Instruction:
Extract each of the items below, reproducing every line verbatim.

Raw records:
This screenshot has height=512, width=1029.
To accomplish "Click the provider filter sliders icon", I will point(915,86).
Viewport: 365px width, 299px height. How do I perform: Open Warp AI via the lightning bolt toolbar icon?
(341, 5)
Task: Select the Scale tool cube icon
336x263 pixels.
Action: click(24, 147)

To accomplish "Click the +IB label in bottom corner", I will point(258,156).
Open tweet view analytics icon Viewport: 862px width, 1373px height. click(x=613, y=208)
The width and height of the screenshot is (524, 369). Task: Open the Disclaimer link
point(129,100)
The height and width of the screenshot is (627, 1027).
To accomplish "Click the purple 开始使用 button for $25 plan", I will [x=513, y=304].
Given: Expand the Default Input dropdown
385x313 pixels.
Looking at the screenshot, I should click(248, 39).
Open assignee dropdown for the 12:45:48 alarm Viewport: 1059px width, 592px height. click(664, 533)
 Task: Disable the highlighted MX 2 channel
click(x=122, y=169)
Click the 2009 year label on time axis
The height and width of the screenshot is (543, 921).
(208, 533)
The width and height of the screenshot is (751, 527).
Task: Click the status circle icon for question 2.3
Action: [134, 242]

The response:
This screenshot has height=512, width=1029.
To accomplish "Click the provider filter sliders icon", I will point(915,86).
Viewport: 365px width, 299px height. How do I perform: Open Warp AI via the lightning bolt toolbar icon?
(341, 5)
Task: Select the Scale tool cube icon
336x263 pixels.
Action: click(24, 147)

To accomplish "Click the +IB label in bottom corner", I will point(258,156).
Open tweet view analytics icon Viewport: 862px width, 1373px height. click(x=613, y=208)
The width and height of the screenshot is (524, 369). Task: Open the Disclaimer link
point(129,100)
The height and width of the screenshot is (627, 1027).
To accomplish "Click the purple 开始使用 button for $25 plan", I will [x=513, y=304].
Given: Expand the Default Input dropdown
385x313 pixels.
Looking at the screenshot, I should click(248, 39).
Open assignee dropdown for the 12:45:48 alarm Viewport: 1059px width, 592px height. click(664, 533)
 Task: Disable the highlighted MX 2 channel
click(x=122, y=169)
Click the 2009 year label on time axis
The height and width of the screenshot is (543, 921).
(208, 533)
The width and height of the screenshot is (751, 527).
Task: Click the status circle icon for question 2.3
Action: [134, 242]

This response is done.